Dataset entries
━━━━━━━━━━

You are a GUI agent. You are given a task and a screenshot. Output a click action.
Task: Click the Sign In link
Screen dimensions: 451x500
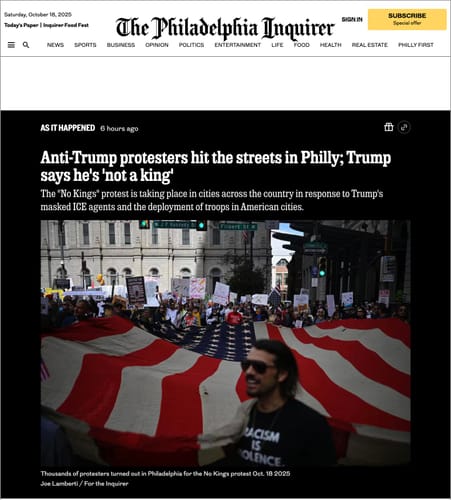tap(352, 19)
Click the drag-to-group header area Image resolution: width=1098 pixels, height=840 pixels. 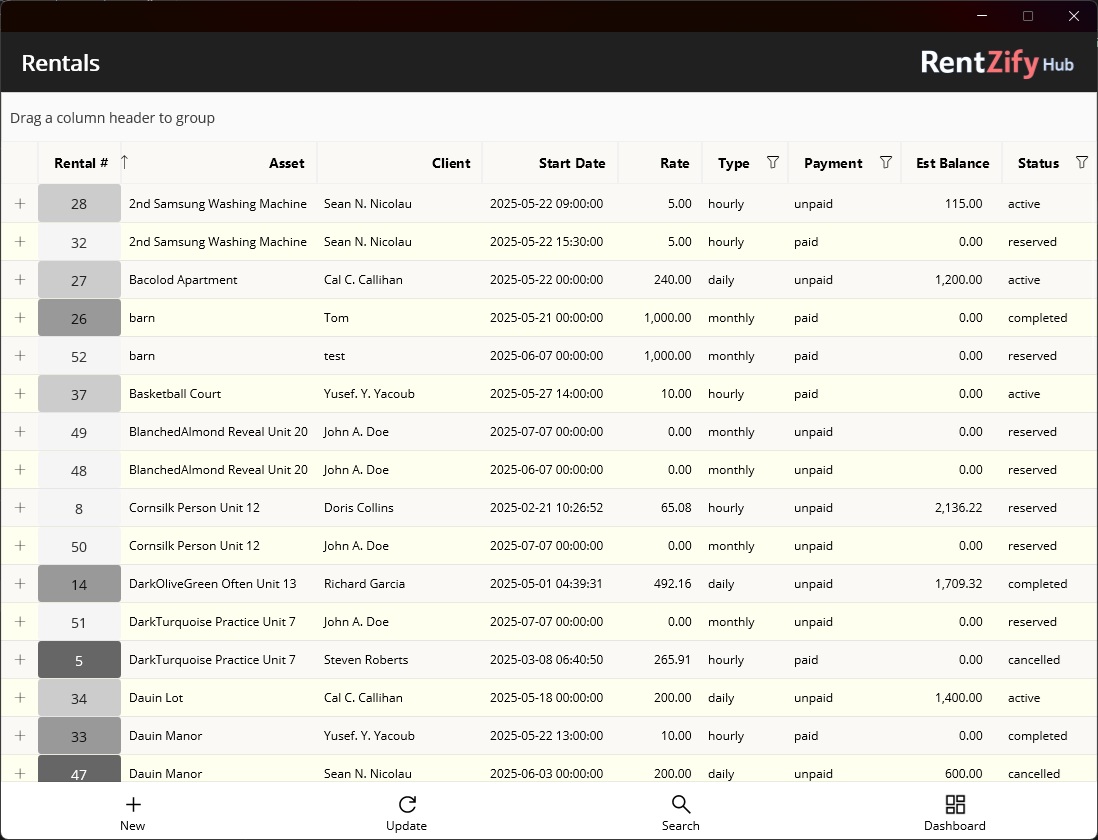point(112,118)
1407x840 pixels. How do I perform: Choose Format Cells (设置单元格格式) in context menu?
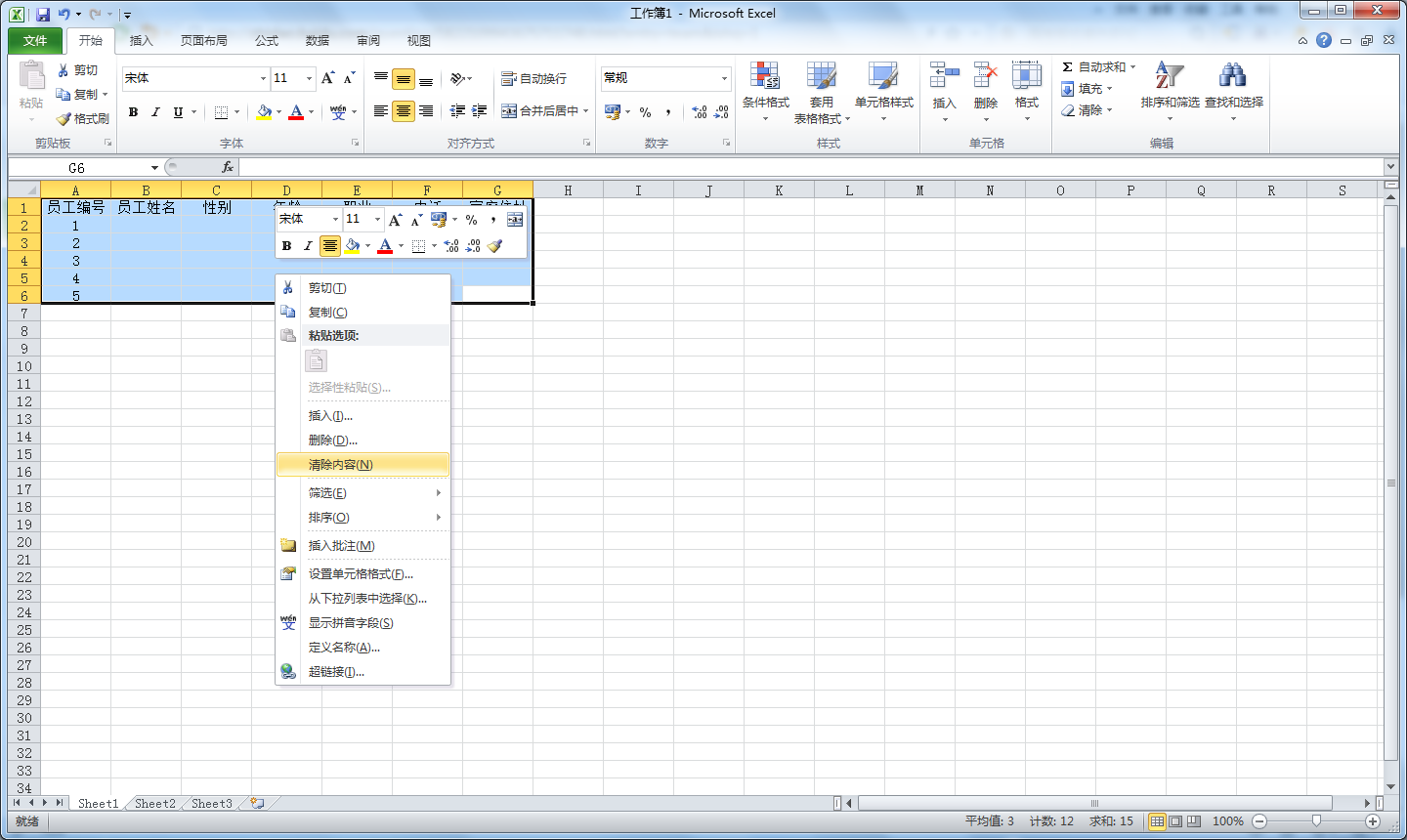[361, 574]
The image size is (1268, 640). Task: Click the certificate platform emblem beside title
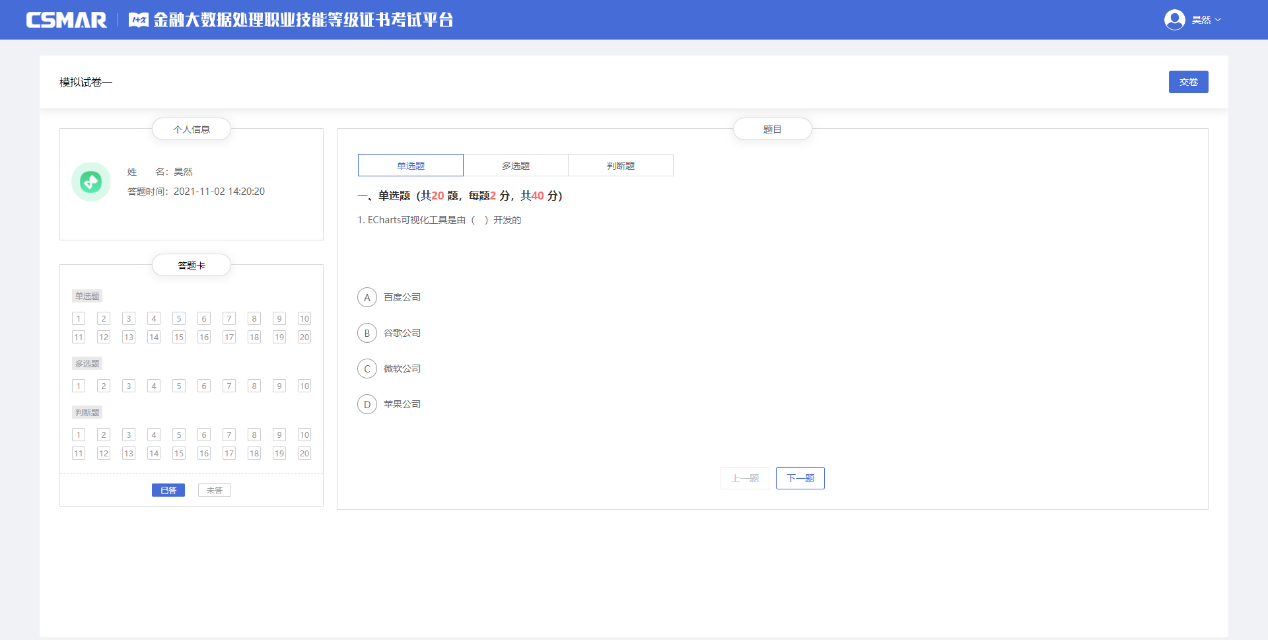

━━━━━━━━━━

**TASK TO COMPLETE**
Set down exactly, and only, the lines from the one containing "1407x840 pixels. How" through the last line of the entries. Pictures do not belong in the copy.

**RESPONSE TO THE EXERCISE**
1407x840 pixels. How do I perform: Choose Format Cells (设置单元格格式) in context menu?
[361, 574]
The image size is (1268, 640). Task: Click the certificate platform emblem beside title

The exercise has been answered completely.